Court Opinion

ID: 7075209
Source: CourtListenerOpinion
Date Created: 2022-07-24 08:10:44.651419+00
Date Added: 2024-06-11T16:12:44.409222
License: Public Domain

SHARPNACK, C.J.,
concurring in part and dissenting in part.
I concur fully on issues I and II. I generally concur with respect to the ma*94jority's evaluation of the aggravators considered by the trial court in the discussion of issue III, however I cannot concur in the conclusion that the sentence of fifty years is manifestly unreasonable. Rather than revise the sentence, as did the majority, I would remand to the trial court for resentencing.

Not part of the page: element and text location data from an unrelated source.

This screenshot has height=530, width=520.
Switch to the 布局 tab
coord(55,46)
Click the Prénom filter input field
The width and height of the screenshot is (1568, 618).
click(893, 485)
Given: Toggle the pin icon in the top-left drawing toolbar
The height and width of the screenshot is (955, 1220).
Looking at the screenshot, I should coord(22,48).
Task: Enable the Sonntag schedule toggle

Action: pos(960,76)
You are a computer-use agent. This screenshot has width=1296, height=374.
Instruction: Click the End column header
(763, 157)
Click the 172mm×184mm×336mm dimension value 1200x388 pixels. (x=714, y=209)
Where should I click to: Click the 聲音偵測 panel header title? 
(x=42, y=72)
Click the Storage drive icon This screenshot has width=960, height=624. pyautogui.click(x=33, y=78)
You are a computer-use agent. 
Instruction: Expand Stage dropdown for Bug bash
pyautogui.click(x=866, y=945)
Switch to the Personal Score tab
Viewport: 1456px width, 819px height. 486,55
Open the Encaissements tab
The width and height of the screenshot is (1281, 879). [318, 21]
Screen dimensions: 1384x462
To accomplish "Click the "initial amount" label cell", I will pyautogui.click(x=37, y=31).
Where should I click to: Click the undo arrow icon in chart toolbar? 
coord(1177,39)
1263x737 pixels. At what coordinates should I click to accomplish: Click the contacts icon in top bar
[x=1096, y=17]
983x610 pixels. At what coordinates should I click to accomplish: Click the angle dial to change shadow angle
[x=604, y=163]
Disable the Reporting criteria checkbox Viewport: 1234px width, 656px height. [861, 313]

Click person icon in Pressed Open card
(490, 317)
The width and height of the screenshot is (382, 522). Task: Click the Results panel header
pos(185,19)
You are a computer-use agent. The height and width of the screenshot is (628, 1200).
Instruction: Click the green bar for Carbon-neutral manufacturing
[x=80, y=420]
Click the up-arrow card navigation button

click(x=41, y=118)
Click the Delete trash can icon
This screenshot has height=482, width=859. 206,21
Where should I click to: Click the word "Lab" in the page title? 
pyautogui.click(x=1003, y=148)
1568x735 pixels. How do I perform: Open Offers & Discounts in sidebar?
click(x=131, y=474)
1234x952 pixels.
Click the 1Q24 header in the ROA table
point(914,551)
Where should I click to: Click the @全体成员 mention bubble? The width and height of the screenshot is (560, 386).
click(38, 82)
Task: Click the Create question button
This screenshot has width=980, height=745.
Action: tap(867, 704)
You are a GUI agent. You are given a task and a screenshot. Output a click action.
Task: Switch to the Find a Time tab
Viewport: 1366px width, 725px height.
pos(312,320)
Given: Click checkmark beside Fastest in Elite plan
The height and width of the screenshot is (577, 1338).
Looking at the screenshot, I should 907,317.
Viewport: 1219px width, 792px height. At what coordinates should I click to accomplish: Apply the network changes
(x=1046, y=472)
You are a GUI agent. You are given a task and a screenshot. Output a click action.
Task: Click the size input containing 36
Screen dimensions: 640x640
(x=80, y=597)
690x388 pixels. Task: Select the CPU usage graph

Ind. Appellate Rule 17(B)(T7(B) under the rules applicable to appeals initiated in 2001) governs our consideration of the matter. Under that rule, we may not "revise a sentence authorized by statute except where such sentence is manifestly unreasonable in light of the nature of the offense and the character of the offender ." App. R. 17(B). We have here a twenty-seven year old man who took advantage of his access to a three-year old girl, as the live-in companion of the child's mother, to gratify his sexual appetites by pushing his finger into the girl's vagina. The disparity in age, disparity in size and power, and violation of the confidence of the child and her mother in his being a safe person for the child to be with, are enough to convince me that the sentence is not "clearly, plainly, and obviously unreasonable." Echols v. State 722 N.E.2d 805, 809 (Ind.2000). The age of the victim places her among the youngest of children to be vulnerable to such an assault. A victim of that age is far less able to perhaps resist and protect herself than an older child might be. The measure of the character of the defendant, as revealed by the nature of his offense and his eriminal record, is not enhanced by anything in the record. I might have imposed a different sentence, had I had the responsibility vested in the trial court. I might even consider the sentence unreasonable, but I cannot say that the sentence is manifestly unreasonable. See Singer v. State, 674 N.E.2d 11, 13 (Ind.Ct.App.1996) (noting that "reasonable people will differ as to the appropriate sentence in any given case"). Consequently, I respectfully dissent from the majority's revision of Simmons' sentence.